However, plasma spraying followed by a heat treatment or indeed any spraying method, whether or not followed by post-treatment, may be used, providing the coating is impervious to molten glass. This does not mean that the coating is necessarily totally lacking in pores.

Many benefits may flow from the present invention. Not least is the ability to platinum-coat only a small proportion of the material used in the furnace, and effectively concentrate the value of the platinum at those points requiring it. Additionally, the coating of backing blocks may be carried out in a controlled manner in a plant, rather than attempting to coat the unwieldy main construction blocks in situ. The backing blocks may be shipped as required. It is expected that the method of the invention will offer increased furnace life and reduced glass contamination.
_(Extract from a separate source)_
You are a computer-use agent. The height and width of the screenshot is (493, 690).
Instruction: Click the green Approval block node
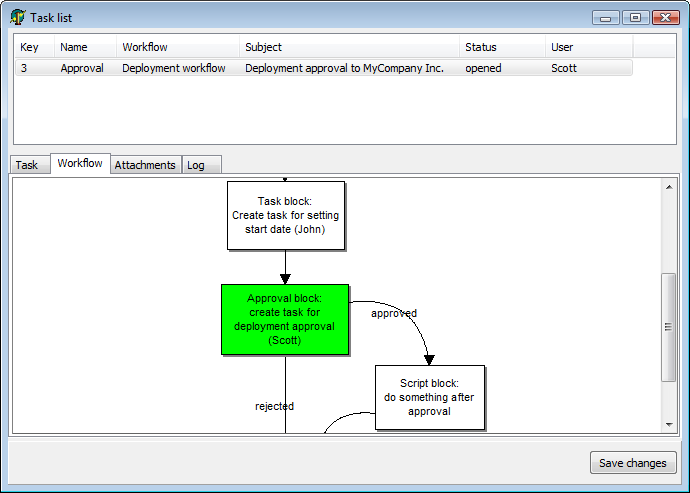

The invention may be practised in a variety of ways, as the skilled person may desire. It is to be understood that all inventive forms and combinations are included in the present invention, and that the skilled person may optimise any or all aspects of the invention for particular situations.

Claims (9)

1. A backing block for glass furnace repair, comprising a ceramic block substrate characterised by the presence of a platinum group metal coating on a surface thereof, which coating is impervious to molten glass.

2. A block according to claim 1, wherein the platinum group metal is platinum or an alloy of platinum.

3. A block according to claim 2, wherein the coating thickness is from 200 to 500 ! lu.

4. A block according to claim 3, wherein the coating has been applied by combustion flame spraying or plasma spraying.

5. A block according to claim 3, wherein the coating is a cladding of platinum or platinum alloy foil.

6. A block according to claim 4, wherein the sprayed coating has been post-treated by shot-peening or heat treatment.

7. A method of operating a glass furnace composed of ceramic blocks prone to attack by molten glass, involving repair of dangerously thinned areas by the addition of backing blocks, characterised in that a backing block is used which is provided on its inner surface in contact with the danger area, with a platinum group metal coating which is impervious to molten glass.

8. A method according to claim 7, wherein the backing block is according to any one of claims 1 to 6.

9. A method according to claim 7, substantially as hereinbefore described.